Want To Know Whether A Psychology Study Will Replicate? Just Ask A Bunch Of People

The Thinker by Rodin
A version of The Thinker displayed in Buenos Aires

By guest blogger Jesse Singal

As most observers of psychological science recognise, the field is in the midst of a replication crisis. Multiple high-profile efforts to replicate past findings have turned up some dismal results — in the 2015 Open Science Collaboration published in Science, for example, just 36% of the evaluated studies showed statistically significant effects the second time around. The results of Many Labs 2, published last year, weren’t quite as bad, but still pretty dismal: just 50% of studies replicated during that effort.

Some of these failed replications don’t come across as all that surprising, at least in retrospect, given the audacity of original claims. For example, a study published in Science in 2012 claimed that subjects who looked at an image of The Thinker had, on average, a 20-point lower belief in God on a 100-point scale than those who looked at a supposedly less analytical statue of a discus thrower, leading to the study’s headline finding that “Analytic Thinking Promotes Religious Disbelief.” It’s an astonishing and unlikely result given how tenaciously most people cling to (non)belief — it defies common sense to think simply looking at a statue could have such an effect. “In hindsight, our study was outright silly,” the lead author admitted to Vox after the study failed to replicate. Plenty of other psychological studies have made similarly bold claims.

In light of this, an interesting, obvious question is how much stock we should put into this sort of intuition: does it actually tell us something useful when a given psychological result seems unlikely on an intuitive level? After all, science is replete with real discoveries that seemed ridiculous at first glance.

A new study, available as a preprint, from Suzanne Hoogeveen and colleagues at the University of Amsterdam set out to answer that question by asking laypeople to estimate whether “27 high-profile social science findings” would replicate. The team put 233 people, none of whom had a PhD in psychology or had heard of the Many Labs replication project, into one of two groups. One group was simply given a description of each finding; the other was given a description and an evaluation of the strength of the finding, based on the study’s so-called “Bayes factor.” (This was presented in a way that required no actual knowledge of Bayesian analysis. For example: “BF = 11.9. This qualifies as strong evidence.”) The participants then rated how confident they were that the finding would replicate on a scale from -100 (extremely confident that the study would not replicate) to 100 (extremely confident that it would replicate).

Overall, the group provided with just the description did an above-chance job predicting replicability — they did so accurately 58% of the time. Providing an analysis of the strength of evidence boosted that performance significantly, to 67%.

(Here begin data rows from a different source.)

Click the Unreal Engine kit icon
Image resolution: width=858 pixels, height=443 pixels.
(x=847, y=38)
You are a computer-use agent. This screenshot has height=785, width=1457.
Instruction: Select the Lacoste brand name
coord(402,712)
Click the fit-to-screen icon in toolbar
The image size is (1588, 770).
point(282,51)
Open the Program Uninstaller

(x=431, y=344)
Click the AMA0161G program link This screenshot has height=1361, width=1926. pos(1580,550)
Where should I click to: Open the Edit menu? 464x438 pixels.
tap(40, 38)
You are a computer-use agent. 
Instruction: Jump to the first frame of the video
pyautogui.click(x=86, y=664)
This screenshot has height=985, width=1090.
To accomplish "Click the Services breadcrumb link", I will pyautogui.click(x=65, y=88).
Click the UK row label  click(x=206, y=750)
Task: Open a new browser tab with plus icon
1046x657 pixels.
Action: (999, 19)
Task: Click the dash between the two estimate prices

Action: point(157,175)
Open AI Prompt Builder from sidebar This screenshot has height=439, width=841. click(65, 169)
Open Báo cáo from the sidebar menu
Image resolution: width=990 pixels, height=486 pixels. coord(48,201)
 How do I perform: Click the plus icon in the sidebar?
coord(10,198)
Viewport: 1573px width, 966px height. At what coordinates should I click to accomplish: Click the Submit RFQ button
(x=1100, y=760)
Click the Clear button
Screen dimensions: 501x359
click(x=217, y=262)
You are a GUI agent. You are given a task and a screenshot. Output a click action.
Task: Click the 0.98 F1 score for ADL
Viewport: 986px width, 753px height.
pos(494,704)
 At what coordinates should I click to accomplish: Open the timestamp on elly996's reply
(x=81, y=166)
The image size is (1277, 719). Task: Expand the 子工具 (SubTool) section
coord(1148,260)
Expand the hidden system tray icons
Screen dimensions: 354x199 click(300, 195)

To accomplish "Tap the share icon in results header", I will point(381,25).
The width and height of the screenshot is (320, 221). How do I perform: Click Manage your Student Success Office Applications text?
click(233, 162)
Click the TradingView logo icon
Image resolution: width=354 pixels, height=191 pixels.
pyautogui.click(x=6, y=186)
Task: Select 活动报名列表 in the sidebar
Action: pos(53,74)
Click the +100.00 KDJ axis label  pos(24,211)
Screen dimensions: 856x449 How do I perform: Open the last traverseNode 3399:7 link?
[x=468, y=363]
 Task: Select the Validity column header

This chart runs down all the studies, and the distribution of replicability ratings the participants gave them. Light grey studies replicated, while darker ones didn’t:

Distribution of replicability ratings for each study, via Hoogeveen et al (2019)

It’s quite clear, visually, that while the participants were stymied by some of the studies in the middle, they did very well with regard to the studies they were most confident about, in either direction. The studies the respondents were most confident would replicate had indeed been successfully replicated, including the findings that “Body cues, not facial expressions, discriminate between intense positive and negative emotions and that people are less likely to choose to donate to one charity over another when told a significant chunk of their donation would go to administrative costs.

As for the studies almost everyone agreed wouldn’t replicate: one found that players given many chances to guess letters in a “Wheel of Fortune” game subsequently did better on an attention task than those given few chances, and another found that “Washing one’s hands after making a choice eliminates post-decisional dissonance effects, suggesting that hand-washing psychologically removes traces of the past, including concerns about past decisions.” And at the very, very bottom? The “silly” study about the atheism-inspiring statue.

All this suggests that these sorts of judgements can, in fact, provide useful information to the field of psychology as it starts the potentially mammoth undertaking of digging itself out from the replication crisis. And it’s worth noting that this isn’t the first hint that people are pretty good at this sort of prediction: there’s already some evidence that online bettors, at least, can “sniff out weak psychology studies,” as The Atlantic put it.

But there’s a dark side to this finding, too: “These results emphasize that the scientific culture of striving for newsworthy, extreme, and sexy findings is indeed problematic,” the authors note, “as counterintuitive findings are the least likely to replicate.”

This is a rather intense case of clashing incentives: as a research psychologist, you’re more likely to get media write-ups (or, if you’re really lucky, a TED Talk) if you come up with a counterintuitive finding. But those are exactly the findings which are least likely to replicate. Which can go a long way toward explaining the mess psychology is in.

Laypeople Can Predict Which Social Science Studies Replicate [this study is a preprint meaning that it has yet to be subjected to peer review and the final published version may differ from the version on which this report was based]

Post written by Jesse Singal (@JesseSingal) for the BPS Research Digest. Jesse is a contributing writer at New York Magazine, and he publishes his own newsletter featuring behavioral-science-talk. He is also working on a book about why shoddy behavioral-science claims sometimes go viral for Farrar, Straus and Giroux.

At Research Digest we’re proud to showcase the expertise and writing talent of our community. Click here for more about our guest posts.

16 thoughts on “Want To Know Whether A Psychology Study Will Replicate? Just Ask A Bunch Of People”

  1. Thank you for this insightful article! The findings suggest that asking laypeople to estimate the ‘replicability’ of published studies is a good indicator of whether the studies will actually replicate. But what if we focus on researchers and scientists instead of laypeople? And what if we used a more sophisticated method to aggregate forecasts (prediction markets) instead of surveys? Would we be able to identify more accurately which studies are more likely to replicate? These are the questions we investigate in our project, Replication Markets. To learn more, visit https://www.replicationmarkets.com. To register, see https://predict.replicationmarkets.com/main/#!/users/register?referral_id=bps

  2. By the way, nutrition studies is just as bad. Most of the official dietary guidelines were based on very low quality evidence. There is a major replication crisis going on in that field that is shaking up what has been assumed to be true for the past half century. Read Gary Taubes and Nina Teicholz.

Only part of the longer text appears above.